* start Provided entries *

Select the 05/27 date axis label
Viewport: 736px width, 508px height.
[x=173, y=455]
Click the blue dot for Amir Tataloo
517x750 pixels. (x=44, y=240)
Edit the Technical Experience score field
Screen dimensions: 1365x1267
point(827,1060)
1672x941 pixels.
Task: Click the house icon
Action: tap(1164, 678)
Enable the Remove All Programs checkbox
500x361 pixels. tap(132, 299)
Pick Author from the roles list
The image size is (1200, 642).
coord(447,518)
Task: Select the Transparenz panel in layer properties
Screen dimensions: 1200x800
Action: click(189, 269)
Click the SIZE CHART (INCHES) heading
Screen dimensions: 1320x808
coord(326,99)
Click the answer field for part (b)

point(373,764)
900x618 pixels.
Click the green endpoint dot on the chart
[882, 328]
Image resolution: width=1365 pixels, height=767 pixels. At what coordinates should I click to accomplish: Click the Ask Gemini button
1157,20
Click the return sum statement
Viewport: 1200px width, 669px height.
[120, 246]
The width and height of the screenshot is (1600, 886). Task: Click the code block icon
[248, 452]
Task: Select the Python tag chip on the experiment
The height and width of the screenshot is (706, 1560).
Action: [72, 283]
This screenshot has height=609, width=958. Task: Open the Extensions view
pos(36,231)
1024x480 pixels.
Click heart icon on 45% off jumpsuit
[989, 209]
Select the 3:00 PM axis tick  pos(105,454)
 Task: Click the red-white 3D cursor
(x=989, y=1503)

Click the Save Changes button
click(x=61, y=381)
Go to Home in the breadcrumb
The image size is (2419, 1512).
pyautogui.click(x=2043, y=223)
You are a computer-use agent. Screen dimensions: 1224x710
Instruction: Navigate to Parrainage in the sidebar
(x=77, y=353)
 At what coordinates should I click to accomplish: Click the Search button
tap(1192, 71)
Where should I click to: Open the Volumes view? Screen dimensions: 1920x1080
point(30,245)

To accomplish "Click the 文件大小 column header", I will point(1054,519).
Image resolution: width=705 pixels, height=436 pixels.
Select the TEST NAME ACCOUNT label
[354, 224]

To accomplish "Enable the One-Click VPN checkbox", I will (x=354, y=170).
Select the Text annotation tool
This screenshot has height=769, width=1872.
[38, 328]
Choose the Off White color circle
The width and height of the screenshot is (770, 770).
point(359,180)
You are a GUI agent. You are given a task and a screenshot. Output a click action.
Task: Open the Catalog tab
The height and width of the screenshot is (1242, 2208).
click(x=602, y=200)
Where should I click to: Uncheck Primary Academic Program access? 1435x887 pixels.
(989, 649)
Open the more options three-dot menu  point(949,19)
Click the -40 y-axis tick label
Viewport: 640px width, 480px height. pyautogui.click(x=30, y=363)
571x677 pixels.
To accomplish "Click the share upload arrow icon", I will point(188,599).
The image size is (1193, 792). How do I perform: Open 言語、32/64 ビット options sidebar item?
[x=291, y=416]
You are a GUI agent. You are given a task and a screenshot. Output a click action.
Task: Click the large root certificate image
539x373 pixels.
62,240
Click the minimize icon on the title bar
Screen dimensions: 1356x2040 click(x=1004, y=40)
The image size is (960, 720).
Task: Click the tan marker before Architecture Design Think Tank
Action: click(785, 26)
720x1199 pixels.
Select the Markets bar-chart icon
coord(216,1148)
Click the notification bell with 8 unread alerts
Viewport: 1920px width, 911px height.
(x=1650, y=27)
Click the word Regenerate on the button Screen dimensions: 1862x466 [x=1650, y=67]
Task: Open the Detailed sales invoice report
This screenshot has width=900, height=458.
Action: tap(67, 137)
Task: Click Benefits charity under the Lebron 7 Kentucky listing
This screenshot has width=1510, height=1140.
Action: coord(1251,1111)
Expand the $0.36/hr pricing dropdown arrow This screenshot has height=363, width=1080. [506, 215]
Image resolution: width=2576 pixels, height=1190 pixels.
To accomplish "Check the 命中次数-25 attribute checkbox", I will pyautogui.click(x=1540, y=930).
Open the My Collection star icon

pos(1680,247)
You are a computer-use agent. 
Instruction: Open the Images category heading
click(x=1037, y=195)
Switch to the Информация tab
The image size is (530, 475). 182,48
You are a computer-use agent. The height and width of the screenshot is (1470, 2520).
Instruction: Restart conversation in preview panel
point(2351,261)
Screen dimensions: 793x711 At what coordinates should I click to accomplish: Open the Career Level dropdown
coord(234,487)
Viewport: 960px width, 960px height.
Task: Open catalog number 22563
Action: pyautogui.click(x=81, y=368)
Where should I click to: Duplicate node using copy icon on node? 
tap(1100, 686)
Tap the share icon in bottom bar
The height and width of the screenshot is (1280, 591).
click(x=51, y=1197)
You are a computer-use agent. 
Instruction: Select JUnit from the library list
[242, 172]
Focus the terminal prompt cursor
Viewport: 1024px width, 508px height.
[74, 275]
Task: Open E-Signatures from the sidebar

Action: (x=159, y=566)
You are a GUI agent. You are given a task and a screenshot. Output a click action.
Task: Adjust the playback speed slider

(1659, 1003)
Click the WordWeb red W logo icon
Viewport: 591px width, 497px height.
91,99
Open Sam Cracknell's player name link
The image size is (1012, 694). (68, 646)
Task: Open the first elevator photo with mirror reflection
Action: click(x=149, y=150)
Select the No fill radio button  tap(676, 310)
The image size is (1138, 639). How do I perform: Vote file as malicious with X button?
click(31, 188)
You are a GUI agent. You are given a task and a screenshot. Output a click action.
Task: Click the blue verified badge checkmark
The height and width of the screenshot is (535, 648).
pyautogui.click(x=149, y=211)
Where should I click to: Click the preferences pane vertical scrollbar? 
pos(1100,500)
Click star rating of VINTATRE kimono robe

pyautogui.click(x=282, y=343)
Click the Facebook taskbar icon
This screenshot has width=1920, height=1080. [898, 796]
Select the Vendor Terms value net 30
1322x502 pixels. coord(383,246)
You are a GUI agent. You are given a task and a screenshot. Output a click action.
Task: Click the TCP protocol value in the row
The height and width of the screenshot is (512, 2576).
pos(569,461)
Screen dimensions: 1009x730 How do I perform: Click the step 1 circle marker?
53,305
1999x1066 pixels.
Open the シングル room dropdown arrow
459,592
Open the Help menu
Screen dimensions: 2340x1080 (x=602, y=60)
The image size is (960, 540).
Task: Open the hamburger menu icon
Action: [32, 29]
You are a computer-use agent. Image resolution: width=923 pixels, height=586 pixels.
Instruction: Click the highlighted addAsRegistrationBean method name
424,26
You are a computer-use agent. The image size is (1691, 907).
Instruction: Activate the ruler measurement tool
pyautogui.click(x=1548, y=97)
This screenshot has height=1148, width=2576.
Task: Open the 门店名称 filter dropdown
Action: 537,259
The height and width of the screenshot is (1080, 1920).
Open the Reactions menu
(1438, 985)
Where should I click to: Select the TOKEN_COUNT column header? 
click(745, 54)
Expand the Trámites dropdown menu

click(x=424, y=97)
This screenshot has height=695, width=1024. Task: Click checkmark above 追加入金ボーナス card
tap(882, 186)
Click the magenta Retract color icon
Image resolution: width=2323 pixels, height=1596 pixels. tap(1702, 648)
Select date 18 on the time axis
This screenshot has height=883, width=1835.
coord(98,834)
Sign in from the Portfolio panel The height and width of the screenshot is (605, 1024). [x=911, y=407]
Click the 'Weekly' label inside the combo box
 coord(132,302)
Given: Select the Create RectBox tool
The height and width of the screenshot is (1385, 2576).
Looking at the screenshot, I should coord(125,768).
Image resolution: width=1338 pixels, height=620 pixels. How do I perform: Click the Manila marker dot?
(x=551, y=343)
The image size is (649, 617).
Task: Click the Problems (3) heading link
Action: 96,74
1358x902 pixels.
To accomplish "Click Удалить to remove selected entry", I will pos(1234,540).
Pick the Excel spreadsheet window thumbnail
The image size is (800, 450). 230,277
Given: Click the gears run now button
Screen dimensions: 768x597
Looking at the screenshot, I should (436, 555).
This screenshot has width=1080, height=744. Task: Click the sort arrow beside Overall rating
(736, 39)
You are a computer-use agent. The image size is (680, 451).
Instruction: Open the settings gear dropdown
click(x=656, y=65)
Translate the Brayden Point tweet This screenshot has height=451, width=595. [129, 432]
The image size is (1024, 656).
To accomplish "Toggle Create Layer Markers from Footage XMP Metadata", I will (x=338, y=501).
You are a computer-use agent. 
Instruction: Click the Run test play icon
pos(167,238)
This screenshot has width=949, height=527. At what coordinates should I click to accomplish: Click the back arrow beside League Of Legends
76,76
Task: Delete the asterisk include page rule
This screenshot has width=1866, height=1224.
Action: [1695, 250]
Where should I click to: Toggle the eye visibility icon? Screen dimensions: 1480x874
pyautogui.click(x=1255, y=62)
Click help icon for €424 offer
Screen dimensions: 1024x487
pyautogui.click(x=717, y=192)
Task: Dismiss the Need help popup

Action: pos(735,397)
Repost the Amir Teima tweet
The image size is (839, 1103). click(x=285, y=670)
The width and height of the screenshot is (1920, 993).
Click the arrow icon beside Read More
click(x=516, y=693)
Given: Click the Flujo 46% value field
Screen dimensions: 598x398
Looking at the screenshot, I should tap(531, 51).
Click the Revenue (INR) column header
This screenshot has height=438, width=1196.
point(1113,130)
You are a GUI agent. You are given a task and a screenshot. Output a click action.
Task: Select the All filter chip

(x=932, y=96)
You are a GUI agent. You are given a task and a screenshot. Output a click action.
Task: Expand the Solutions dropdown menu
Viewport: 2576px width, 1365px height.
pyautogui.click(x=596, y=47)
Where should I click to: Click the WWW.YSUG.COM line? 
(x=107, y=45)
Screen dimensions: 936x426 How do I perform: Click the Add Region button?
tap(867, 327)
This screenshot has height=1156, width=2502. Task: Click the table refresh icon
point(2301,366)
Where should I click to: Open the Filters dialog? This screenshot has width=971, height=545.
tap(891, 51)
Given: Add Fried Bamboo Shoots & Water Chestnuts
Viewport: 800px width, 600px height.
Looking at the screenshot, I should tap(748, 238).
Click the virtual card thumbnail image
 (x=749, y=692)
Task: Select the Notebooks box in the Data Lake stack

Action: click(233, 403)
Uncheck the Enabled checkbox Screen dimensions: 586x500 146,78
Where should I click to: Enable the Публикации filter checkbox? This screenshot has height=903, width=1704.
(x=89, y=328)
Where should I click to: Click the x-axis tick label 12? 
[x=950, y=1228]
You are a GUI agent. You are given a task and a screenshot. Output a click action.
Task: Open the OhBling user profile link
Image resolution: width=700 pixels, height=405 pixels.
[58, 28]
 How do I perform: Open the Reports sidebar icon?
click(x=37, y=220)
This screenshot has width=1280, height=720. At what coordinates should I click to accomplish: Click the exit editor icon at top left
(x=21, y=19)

* end Provided entries *

#### [Task directions]
Repeat the rows from the line containing "Open the more" through the line containing "I will point(188,599)." without any changes.

#### [The solution]
Open the more options three-dot menu  point(949,19)
Click the -40 y-axis tick label
Viewport: 640px width, 480px height. pyautogui.click(x=30, y=363)
571x677 pixels.
To accomplish "Click the share upload arrow icon", I will point(188,599).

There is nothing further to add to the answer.